Ok, I think I've got it somewhat sorted. I had a mismatch on proposals. May 10 17:57:44  charon: 15[CFG] <7> received proposals: IKE:AES_CBC_256/HMAC_SHA1_96/PRF_HMAC_SHA1/MODP_1024 May 10 17:57:44  charon: 15[CFG] <7> configured proposals: IKE:AES_CBC_256/HMAC_SHA1_96/PRF_HMAC_SHA1/MODP_2048 I was able to switch my DH key group from 4 (2048 bit) to 2 (1024 bit) and now I'm getting a successful connection. It looks like DNS isn't working right, but I think I can get that sorted. Hopefully this helps someone else! EDIT: DNS is working just fine (verified via nslookup on OS X client), and I can ping hosts on the network, but I can't access those hosts via a web browser, nor can I access the internet once I'm connected via VPN. I don't think it's outbound NAT, as I have that set to automatic generation and I can see the VPN subnet in the rules. What else could it be?

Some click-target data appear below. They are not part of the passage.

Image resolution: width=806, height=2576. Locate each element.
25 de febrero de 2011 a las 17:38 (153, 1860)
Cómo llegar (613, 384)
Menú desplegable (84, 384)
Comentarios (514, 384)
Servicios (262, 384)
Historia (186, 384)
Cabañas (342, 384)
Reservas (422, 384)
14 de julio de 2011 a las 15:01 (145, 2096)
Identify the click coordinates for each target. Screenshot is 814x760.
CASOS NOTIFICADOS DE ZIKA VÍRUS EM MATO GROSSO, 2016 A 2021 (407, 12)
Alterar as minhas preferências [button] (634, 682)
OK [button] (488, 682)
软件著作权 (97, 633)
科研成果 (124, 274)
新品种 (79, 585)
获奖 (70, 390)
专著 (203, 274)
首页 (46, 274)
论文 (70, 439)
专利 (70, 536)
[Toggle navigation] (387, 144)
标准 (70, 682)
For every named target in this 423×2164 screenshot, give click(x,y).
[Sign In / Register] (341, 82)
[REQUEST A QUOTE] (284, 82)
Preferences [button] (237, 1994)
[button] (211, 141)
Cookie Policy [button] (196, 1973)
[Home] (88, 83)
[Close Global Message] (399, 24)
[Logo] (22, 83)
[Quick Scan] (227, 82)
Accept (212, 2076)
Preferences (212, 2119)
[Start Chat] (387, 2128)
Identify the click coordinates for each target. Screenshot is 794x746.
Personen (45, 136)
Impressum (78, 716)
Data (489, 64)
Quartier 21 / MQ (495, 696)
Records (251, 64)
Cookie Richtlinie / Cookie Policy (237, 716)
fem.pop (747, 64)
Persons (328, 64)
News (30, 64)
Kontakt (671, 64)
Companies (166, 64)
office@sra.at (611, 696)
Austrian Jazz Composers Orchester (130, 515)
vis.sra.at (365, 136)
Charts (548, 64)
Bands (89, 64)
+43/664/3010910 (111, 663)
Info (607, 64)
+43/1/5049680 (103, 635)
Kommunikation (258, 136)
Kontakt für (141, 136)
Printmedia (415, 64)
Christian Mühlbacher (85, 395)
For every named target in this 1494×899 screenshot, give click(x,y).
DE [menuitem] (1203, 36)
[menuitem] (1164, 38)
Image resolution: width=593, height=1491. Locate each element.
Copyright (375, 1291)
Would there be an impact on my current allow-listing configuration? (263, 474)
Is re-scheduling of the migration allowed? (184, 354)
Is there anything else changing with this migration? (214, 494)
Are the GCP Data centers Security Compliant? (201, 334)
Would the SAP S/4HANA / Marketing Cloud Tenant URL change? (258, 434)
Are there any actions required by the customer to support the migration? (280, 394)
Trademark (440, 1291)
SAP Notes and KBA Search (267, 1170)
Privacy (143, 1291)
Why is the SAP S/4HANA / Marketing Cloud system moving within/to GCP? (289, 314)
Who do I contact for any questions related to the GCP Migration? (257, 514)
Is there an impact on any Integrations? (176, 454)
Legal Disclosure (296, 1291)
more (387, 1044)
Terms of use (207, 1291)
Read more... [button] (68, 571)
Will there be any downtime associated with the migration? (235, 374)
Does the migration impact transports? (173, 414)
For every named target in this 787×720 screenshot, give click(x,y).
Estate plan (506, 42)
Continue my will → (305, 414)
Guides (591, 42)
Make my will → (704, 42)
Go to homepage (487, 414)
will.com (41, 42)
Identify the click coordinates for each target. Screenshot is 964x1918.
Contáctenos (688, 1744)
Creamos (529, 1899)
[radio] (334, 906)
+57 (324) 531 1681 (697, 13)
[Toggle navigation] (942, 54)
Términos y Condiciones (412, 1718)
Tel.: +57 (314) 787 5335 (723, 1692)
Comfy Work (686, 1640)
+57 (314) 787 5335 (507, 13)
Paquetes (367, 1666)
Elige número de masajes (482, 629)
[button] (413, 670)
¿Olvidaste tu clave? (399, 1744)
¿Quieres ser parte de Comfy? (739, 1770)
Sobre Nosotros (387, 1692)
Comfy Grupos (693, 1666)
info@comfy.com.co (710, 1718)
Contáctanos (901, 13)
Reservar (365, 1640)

It depends on order you create the tunnels. If you create the tunnel with specific ip first it will be used instead of next one.

@mkaishar: I can reproduce problem very quickly P2 lifetime dropped to 300 seconds and when it expires, traffic stops Oh well back to 2.1.5 because 2.2.x is not production ready from my experiences so far I have been using 2.2.1 with no problems regarding Ipsec. when i upgraded to 2.2.2 i started having this issue with multiple P2 entries. I fell back to 2.2.1 and I am back up and running with no problems. just thought I would toss that out there.